▶ **Source document**
begin

Le Longlands the furniture shop was further up the street.

Georgie Garrett
 

Eric Gibson

master brummie
I worked for Watsons(Broad Street)Ltd in the 1950s, The showroom was at 193/194. To the left of the building there was a wide open bombed site used as a car park, it belonged to the 'Gas Board' as it was then, to the right was the Jaguar dealers PJ Evans then the Hanger Motor Co. Ford main dealers. I think that at that time there were 13 motor dealers in Broad Street.
Almost opposite there was a 'Tudor Cafe' which later became a Greek Restaurant. E.
 

Phil

Retired Layabout
Broad St

My memories of the early sixties are not that good, but Broad street as I remember it was like this.

The first thing you saw as you entered Broad St from the city end was The Hall of Memory and the Colonnade to the left opposite that was The Registry Office with Boulton Watt and Murdoch stood outside.

The first shop in Broad St on the left on the corner of Bridge St was an all night café bar by the name of the Rendezvous, Further up on the same side was the coin shop that has been previously mentioned. Still further up was the tunnel entrance to the Rum Runner night club. A little further was Gas street where the Opposite Lock night club was located.

Almost opposite on the other side of Broad St was another all night café called the Tow Rope this was on the corner of I think King Edwards Place or it might have been King Alfreds Place

As I never used to get past the Rum Runner I am unable to tell you more.

Cheers

Pmc1947
 

Charlie

knows nowt
The BBC had a studio near one of those Motor Dealers. I remember standing outside and collecting autographs in the 50s.

end

▶ **Data listing**
begin

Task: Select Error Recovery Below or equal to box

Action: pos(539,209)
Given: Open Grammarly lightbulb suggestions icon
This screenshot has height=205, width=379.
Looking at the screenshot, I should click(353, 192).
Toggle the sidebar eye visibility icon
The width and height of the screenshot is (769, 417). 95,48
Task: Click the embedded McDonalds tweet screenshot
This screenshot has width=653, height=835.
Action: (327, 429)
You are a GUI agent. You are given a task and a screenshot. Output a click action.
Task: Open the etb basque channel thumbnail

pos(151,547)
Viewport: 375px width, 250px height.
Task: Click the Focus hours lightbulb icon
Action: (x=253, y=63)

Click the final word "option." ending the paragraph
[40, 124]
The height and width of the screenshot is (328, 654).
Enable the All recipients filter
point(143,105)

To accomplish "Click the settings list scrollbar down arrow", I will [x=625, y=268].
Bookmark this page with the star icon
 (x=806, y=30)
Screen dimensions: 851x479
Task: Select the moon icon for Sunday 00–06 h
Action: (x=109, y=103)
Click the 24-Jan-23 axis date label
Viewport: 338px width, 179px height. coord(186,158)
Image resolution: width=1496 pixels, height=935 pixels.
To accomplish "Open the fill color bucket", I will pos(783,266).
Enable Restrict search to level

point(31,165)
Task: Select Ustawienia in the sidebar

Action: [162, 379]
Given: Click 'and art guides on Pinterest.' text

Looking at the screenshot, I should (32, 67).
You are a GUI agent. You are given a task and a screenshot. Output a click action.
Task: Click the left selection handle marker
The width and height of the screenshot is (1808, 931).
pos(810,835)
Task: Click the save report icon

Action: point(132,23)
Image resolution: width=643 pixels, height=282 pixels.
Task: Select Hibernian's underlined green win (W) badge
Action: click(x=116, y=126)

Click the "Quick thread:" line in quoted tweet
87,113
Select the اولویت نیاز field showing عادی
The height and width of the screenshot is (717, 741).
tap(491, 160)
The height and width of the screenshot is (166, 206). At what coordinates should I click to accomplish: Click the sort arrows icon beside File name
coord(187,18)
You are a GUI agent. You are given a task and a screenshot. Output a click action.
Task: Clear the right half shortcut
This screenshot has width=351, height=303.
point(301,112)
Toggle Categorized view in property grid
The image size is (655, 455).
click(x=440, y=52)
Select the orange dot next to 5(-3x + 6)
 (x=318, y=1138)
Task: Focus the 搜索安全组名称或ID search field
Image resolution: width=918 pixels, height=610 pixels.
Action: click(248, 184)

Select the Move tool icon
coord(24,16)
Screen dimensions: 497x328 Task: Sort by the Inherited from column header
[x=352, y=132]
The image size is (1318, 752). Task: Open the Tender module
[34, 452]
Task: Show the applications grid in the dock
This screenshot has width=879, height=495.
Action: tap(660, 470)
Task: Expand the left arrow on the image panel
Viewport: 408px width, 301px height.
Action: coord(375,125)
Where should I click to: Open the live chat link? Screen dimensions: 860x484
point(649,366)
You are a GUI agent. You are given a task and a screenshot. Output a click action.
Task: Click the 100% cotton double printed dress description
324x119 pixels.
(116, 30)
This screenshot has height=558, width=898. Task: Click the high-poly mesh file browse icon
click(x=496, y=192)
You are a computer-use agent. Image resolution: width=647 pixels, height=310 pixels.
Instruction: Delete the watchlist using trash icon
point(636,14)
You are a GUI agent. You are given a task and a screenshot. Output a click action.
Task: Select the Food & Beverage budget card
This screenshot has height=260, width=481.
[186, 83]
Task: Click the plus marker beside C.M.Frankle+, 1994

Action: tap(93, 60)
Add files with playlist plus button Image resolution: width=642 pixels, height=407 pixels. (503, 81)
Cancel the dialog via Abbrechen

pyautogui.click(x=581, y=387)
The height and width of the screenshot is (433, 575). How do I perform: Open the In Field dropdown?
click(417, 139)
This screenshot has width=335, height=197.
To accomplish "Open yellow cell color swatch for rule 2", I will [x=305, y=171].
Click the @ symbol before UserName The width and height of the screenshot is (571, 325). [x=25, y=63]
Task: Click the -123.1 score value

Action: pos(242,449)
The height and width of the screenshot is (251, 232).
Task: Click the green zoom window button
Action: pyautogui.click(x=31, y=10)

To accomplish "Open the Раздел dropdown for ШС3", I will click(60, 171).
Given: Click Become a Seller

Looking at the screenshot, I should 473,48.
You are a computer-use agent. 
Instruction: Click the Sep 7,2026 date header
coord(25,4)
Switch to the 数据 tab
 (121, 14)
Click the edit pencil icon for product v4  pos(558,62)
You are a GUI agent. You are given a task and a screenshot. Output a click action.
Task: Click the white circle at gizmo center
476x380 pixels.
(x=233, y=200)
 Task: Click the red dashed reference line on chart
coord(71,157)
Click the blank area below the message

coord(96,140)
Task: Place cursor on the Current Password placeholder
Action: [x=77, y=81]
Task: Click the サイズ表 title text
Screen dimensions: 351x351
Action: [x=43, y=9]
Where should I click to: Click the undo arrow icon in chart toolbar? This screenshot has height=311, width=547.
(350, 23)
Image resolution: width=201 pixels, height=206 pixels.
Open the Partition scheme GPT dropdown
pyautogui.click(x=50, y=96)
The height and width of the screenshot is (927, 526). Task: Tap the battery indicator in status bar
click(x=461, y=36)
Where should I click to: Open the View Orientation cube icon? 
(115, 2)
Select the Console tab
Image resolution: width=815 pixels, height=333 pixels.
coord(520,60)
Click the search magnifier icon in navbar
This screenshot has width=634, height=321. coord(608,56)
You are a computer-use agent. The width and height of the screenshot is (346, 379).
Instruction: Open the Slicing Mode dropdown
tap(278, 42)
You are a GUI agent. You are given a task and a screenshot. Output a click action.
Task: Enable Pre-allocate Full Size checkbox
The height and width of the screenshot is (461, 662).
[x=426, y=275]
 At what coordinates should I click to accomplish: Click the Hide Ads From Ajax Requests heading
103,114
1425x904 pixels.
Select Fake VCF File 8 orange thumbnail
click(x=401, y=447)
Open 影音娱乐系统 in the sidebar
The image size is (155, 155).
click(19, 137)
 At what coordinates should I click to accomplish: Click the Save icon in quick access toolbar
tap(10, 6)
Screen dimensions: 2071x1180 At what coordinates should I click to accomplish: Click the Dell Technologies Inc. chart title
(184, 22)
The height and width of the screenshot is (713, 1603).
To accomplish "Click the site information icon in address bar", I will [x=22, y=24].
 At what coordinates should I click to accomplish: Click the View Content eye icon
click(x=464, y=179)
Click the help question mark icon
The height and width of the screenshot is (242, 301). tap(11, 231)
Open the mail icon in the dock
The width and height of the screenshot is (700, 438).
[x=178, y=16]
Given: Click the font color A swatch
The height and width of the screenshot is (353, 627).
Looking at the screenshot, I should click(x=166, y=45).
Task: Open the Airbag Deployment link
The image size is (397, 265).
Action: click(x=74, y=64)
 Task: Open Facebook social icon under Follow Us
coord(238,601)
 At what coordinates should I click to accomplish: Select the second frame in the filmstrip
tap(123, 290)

end

Continue the forum thread of Broad Street memories from the point where it stops.

 

Phil

Retired Layabout
Broad Street

I thought it was the ATV Studio with a rear entrance in Bridge Street.

Cheers,

pmc1947
 

Peter Walker

gone but not forgotten
Before and immediately after WW2, the BBC Studios (and Midland Region Headquarters) were at 282 Broad Street, about half-way beween Gas Street and Bridge Street. At that time of course there was only the wireless, and moreorless no telly.
I once went with a few lads from school on an educational visit round the studios - in 1949 or 1950 - but I never at in a recording there.
But in 1947 a friend of the family in London took me to a live broadcast of the Carroll Levis Show, round the back of Charing Cross Station. That was a big deal for me in those days!
Peter
 

jennyann

master brummie
Staff member
I remember Lee Longlands Furniture Store on Broad Street and further
up Kunzles had a large shop with double windows and great decorations at Christmas and Easter of Santa Claus and Easter Eggs-huge choclate ones which were sent to childrens orphanges.
Peter, Carroll Levis was born in Vancouver and I remember his TV show
Carroll Levis Discoveries in the late l950's. I found an item on the Internet
when checking him out that he was a boy friend of Violet Pretty at some time.
 
M

moutarde

Guest
Confectioners on Broad Street

My Great grandmother's family had a Bakery or Pastries shop on Broad street at number 244, the family's name was Jerrett. I was wondering if anyone has any current information about this address??
 

Big Gee

master brummie
My memories of the early sixties are not that good, but Broad street as I remember it was like this.

The first thing you saw as you entered Broad St from the city end was The Hall of Memory and the Colonnade to the left opposite that was The Registry Office with Boulton Watt and Murdoch stood outside.

The first shop in Broad St on the left on the corner of Bridge St was an all night café bar by the name of the Rendezvous, Further up on the same side was the coin shop that has been previously mentioned. Still further up was the tunnel entrance to the Rum Runner night club. A little further was Gas street where the Opposite Lock night club was located.

Almost opposite on the other side of Broad St was another all night café called the Tow Rope this was on the corner of I think King Edwards Place or it might have been King Alfreds Place

As I never used to get past the Rum Runner I am unable to tell you more.

Cheers

Pmc1947
Hiya PMC!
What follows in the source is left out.